_What you are asked to do_.
Reproduce all of these rows, substituting "item" for every occurrence of "target" and keeping everything else identical.

_Data section_.
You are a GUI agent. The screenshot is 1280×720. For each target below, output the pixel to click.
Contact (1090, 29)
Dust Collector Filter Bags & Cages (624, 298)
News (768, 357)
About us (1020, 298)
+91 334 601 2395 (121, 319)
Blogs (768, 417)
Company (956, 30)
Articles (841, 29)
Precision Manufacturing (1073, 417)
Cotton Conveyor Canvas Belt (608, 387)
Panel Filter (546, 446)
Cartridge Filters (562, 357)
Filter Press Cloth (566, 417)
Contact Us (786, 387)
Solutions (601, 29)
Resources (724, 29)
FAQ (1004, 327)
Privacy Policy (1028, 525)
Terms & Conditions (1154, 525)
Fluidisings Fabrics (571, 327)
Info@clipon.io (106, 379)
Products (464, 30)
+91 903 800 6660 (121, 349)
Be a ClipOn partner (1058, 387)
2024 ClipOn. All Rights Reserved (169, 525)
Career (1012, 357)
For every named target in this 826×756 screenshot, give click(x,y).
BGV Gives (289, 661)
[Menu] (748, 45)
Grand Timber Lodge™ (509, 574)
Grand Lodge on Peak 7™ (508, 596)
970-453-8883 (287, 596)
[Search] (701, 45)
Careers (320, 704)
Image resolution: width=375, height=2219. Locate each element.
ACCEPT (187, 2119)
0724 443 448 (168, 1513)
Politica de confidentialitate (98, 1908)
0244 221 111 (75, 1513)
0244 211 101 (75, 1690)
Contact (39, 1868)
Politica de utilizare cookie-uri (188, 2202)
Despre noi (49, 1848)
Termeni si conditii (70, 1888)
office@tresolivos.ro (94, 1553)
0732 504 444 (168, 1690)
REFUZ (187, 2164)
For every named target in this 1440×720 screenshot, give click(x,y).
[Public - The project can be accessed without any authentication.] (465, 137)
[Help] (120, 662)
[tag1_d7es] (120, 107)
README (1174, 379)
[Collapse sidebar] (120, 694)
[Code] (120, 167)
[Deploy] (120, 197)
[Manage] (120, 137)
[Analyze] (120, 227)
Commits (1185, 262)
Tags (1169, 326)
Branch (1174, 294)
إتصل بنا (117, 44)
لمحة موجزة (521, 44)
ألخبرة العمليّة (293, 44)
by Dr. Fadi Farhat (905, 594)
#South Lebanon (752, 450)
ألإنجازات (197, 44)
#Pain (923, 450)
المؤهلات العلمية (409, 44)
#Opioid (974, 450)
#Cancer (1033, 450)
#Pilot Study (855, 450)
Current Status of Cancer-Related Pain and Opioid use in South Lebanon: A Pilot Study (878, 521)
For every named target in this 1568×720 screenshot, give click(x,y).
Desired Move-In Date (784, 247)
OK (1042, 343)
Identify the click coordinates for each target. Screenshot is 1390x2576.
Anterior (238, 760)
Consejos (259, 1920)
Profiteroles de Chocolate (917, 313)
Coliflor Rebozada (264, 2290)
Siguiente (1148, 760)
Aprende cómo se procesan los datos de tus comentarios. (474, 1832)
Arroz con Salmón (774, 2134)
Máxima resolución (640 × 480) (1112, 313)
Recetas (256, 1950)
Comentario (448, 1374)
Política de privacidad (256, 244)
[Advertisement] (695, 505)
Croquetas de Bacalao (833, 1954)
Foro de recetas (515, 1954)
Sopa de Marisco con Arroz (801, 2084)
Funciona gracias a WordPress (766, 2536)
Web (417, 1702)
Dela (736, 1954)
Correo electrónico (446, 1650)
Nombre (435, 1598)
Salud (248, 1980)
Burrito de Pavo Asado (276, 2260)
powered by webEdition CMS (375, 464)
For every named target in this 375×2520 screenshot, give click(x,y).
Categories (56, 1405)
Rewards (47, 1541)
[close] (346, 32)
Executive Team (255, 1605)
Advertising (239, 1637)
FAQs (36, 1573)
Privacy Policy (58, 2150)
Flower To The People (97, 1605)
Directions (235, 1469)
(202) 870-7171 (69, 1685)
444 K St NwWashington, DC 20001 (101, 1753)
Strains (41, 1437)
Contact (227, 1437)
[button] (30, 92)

_Output_.
You are a GUI agent. The screenshot is 1280×720. For each item below, output the pixel to click.
Contact (1090, 29)
Dust Collector Filter Bags & Cages (624, 298)
News (768, 357)
About us (1020, 298)
+91 334 601 2395 (121, 319)
Blogs (768, 417)
Company (956, 30)
Articles (841, 29)
Precision Manufacturing (1073, 417)
Cotton Conveyor Canvas Belt (608, 387)
Panel Filter (546, 446)
Cartridge Filters (562, 357)
Filter Press Cloth (566, 417)
Contact Us (786, 387)
Solutions (601, 29)
Resources (724, 29)
FAQ (1004, 327)
Privacy Policy (1028, 525)
Terms & Conditions (1154, 525)
Fluidisings Fabrics (571, 327)
Info@clipon.io (106, 379)
Products (464, 30)
+91 903 800 6660 (121, 349)
Be a ClipOn partner (1058, 387)
2024 ClipOn. All Rights Reserved (169, 525)
Career (1012, 357)
For every named item in this 826×756 screenshot, give click(x,y).
BGV Gives (289, 661)
[Menu] (748, 45)
Grand Timber Lodge™ (509, 574)
Grand Lodge on Peak 7™ (508, 596)
970-453-8883 (287, 596)
[Search] (701, 45)
Careers (320, 704)
Image resolution: width=375, height=2219. Locate each element.
ACCEPT (187, 2119)
0724 443 448 (168, 1513)
Politica de confidentialitate (98, 1908)
0244 221 111 (75, 1513)
0244 211 101 (75, 1690)
Contact (39, 1868)
Politica de utilizare cookie-uri (188, 2202)
Despre noi (49, 1848)
Termeni si conditii (70, 1888)
office@tresolivos.ro (94, 1553)
0732 504 444 (168, 1690)
REFUZ (187, 2164)
For every named item in this 1440×720 screenshot, give click(x,y).
[Public - The project can be accessed without any authentication.] (465, 137)
[Help] (120, 662)
[tag1_d7es] (120, 107)
README (1174, 379)
[Collapse sidebar] (120, 694)
[Code] (120, 167)
[Deploy] (120, 197)
[Manage] (120, 137)
[Analyze] (120, 227)
Commits (1185, 262)
Tags (1169, 326)
Branch (1174, 294)
إتصل بنا (117, 44)
لمحة موجزة (521, 44)
ألخبرة العمليّة (293, 44)
by Dr. Fadi Farhat (905, 594)
#South Lebanon (752, 450)
ألإنجازات (197, 44)
#Pain (923, 450)
المؤهلات العلمية (409, 44)
#Opioid (974, 450)
#Cancer (1033, 450)
#Pilot Study (855, 450)
Current Status of Cancer-Related Pain and Opioid use in South Lebanon: A Pilot Study (878, 521)
For every named item in this 1568×720 screenshot, give click(x,y).
Desired Move-In Date (784, 247)
OK (1042, 343)
Identify the click coordinates for each item. Screenshot is 1390x2576.
Anterior (238, 760)
Consejos (259, 1920)
Profiteroles de Chocolate (917, 313)
Coliflor Rebozada (264, 2290)
Siguiente (1148, 760)
Aprende cómo se procesan los datos de tus comentarios. (474, 1832)
Arroz con Salmón (774, 2134)
Máxima resolución (640 × 480) (1112, 313)
Recetas (256, 1950)
Comentario (448, 1374)
Política de privacidad (256, 244)
[Advertisement] (695, 505)
Croquetas de Bacalao (833, 1954)
Foro de recetas (515, 1954)
Sopa de Marisco con Arroz (801, 2084)
Funciona gracias a WordPress (766, 2536)
Web (417, 1702)
Dela (736, 1954)
Correo electrónico (446, 1650)
Nombre (435, 1598)
Salud (248, 1980)
Burrito de Pavo Asado (276, 2260)
powered by webEdition CMS (375, 464)
For every named item in this 375×2520 screenshot, give click(x,y).
Categories (56, 1405)
Rewards (47, 1541)
[close] (346, 32)
Executive Team (255, 1605)
Advertising (239, 1637)
FAQs (36, 1573)
Privacy Policy (58, 2150)
Flower To The People (97, 1605)
Directions (235, 1469)
(202) 870-7171 (69, 1685)
444 K St NwWashington, DC 20001 (101, 1753)
Strains (41, 1437)
Contact (227, 1437)
[button] (30, 92)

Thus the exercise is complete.